From reading the decision of the Court of Appeal, it would appear that the Police Service Commission (PSC) came to the conclusion on its own initiative that Mr. Dottin should have been retired in the public interest, in accordance with section 11(1) of the Pensions Act. I must confess that I did not think that section 11(1) applied to him. But what do I know? Section 11(1) states:
Subject to section 13B, the Governor-General may require an officer to whom this section applies to retire from the service of the Crown in a civil capacity
(a) at any time after he attains the age of 55 years;
(b) in special cases at any time after he attains the age of 50 years.
Even though the PSC has the right to recommend to the Governor-General that a public officer should be retired in accordance with that section, there is a procedure, in the Service Commissions (Public Service) Regulations, 1978 to follow. I have been unable to find any hint in the appeal court’s decision that this procedure was even considered.
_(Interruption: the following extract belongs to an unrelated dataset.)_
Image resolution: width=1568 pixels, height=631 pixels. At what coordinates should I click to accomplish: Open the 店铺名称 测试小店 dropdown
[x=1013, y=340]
Regulation 19 (1) and (2) state:
19. (1) Where it appears to a Permanent Secretary or Head of Department that, pursuant paragraph ( b) of section 11(1) of the Pensions Act, Cap. 25 an officer in his Ministry or Department who has attained the age of fifty years but not fifty-five years ought to be required to retire from the public service, that Permanent Secretary or Head of Department shall advise the officer accordingly and report the matter, together with his reasons therefor, to the Chief Personnel Officer for the consideration of the Commission, and the Commission shall recommend to the Governor-General whether or not the officer ought to be required to retire.
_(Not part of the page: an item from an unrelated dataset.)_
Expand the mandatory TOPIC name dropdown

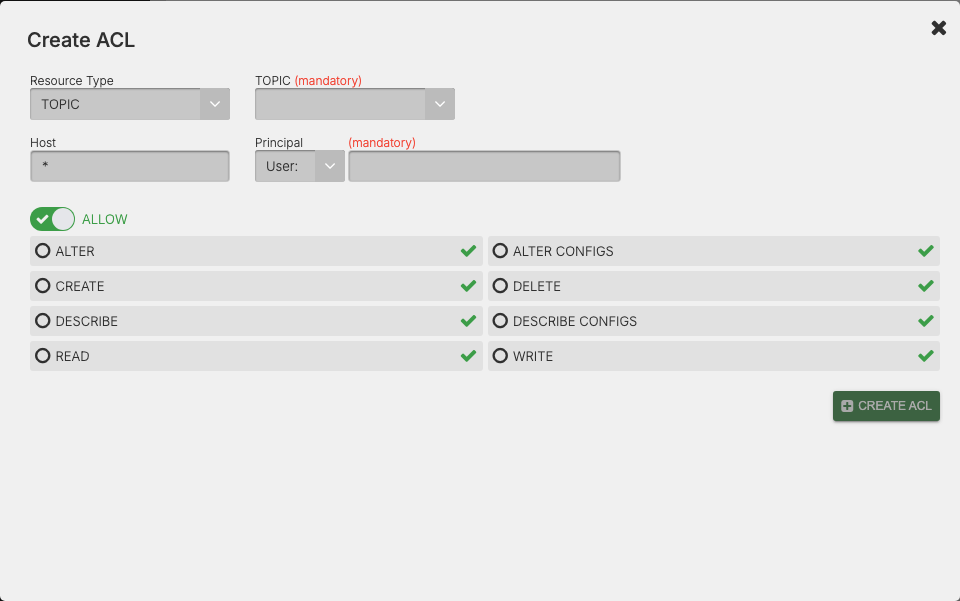[x=355, y=104]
19 (2) An officer referred to in paragraph (1) shall be afforded an opportunity of submitting in writing to the Commission any representations he wishes to make regarding any advice given to him by the Permanent Secretary or Head of Department pursuant to paragraph (1).
I was therefore of the opinion that the PSC wrongly relied on section 11(1) even if it were applicable, since they had no authority to commence proceedings under that section. In this case, only the Permanent Secretary could have initiated that process. Mind you, I was not only relying on my limited knowledge to arrive at that position. I relied on the learning of Madam Justice Elneth Kentish who said, in the case 979/1996 Judy Lloyd v Attorney General:
“This case serves as a timely reminder to all vested with authority to make decisions under a power or duty conferred or imposed by law that where proceedings are stipulated as part of the decision making process, these procedures must be strictly adhered to …”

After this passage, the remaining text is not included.